Soybean is a primary meal protein for human consumption, poultry, and livestock feed. In this study, quantitative trait locus (QTL) controlling protein content was explored via genome-wide association studies (GWAS) and linkage mapping approaches based on 284 soybean accessions and 180 recombinant inbred lines (RILs), respectively, which were evaluated for protein content for 4 years. A total of 22 single nucleotide polymorphisms (SNPs) associated with protein content were detected using mixed linear model (MLM) and general linear model (GLM) methods in Tassel and 5 QTLs using Bayesian interval mapping (IM), single-trait multiple interval mapping (SMIM), single-trait composite interval mapping maximum likelihood estimation (SMLE), and single marker regression (SMR) models in Q-Gene and IciMapping.

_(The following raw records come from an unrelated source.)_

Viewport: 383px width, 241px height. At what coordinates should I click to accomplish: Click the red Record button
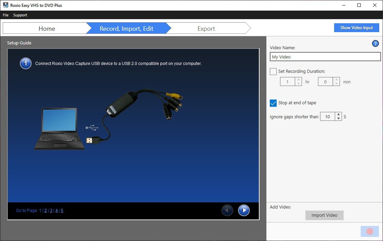[x=369, y=231]
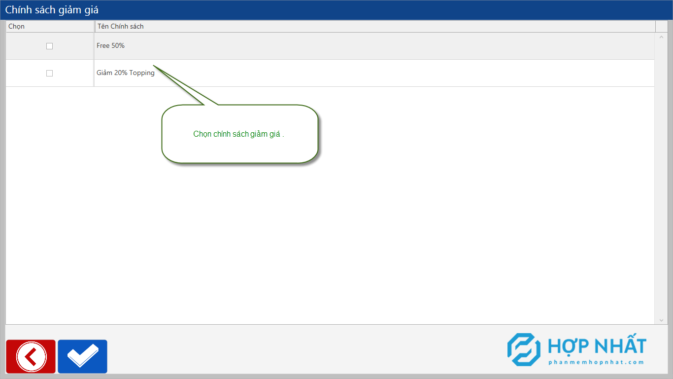Click the checkmark inside the blue confirm button

(x=82, y=356)
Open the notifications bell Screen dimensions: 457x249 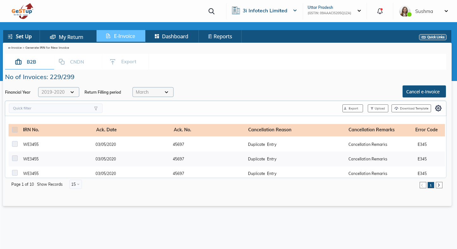[380, 11]
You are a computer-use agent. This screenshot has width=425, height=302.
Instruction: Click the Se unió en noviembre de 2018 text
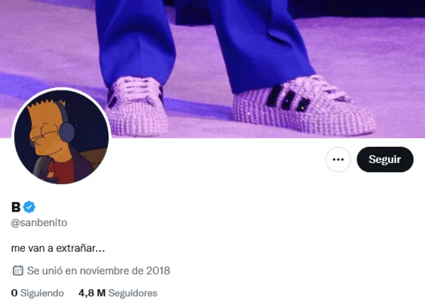[98, 270]
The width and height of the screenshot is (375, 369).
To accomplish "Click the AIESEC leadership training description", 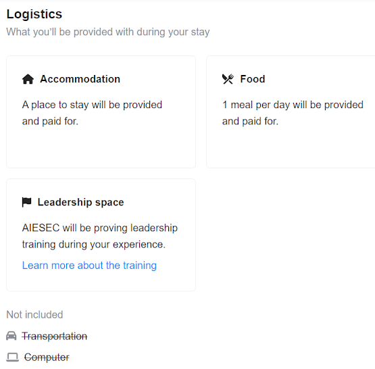I will (100, 236).
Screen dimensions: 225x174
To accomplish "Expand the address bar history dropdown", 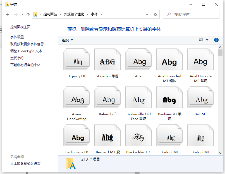I will click(147, 14).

Major QTLs were detected on chromosomes 6 and 20 in both populations. The new QTL genomic region on chromosome 6 (Chr6_18844283-19315351) included 7 candidate genes and the Hap.X AA at the Chr6_19172961 position was associated with high protein content. Genomic selection (GS) of protein content was performed using Bayesian Lasso (BL) and ridge regression best linear unbiased prediction (rrBULP) based on all the SNPs and the SNPs significantly associated with protein content resulted from GWAS. The results showed that BL and rrBLUP performed similarly; GS accuracy was dependent on the SNP set and training population size. GS efficiency was higher for the SNPs derived from GWAS than random SNPs and reached a plateau when the number of markers was >2,000. The SNP markers identified in this study and other information were essential in establishing an efficient marker-assisted selection (MAS) and GS pipelines for improving soybean protein content.

Keywords: Glycine max; genome-wide association study; genomic selection; genotyping by sequencing; protein content; single nucleotide polymorphism.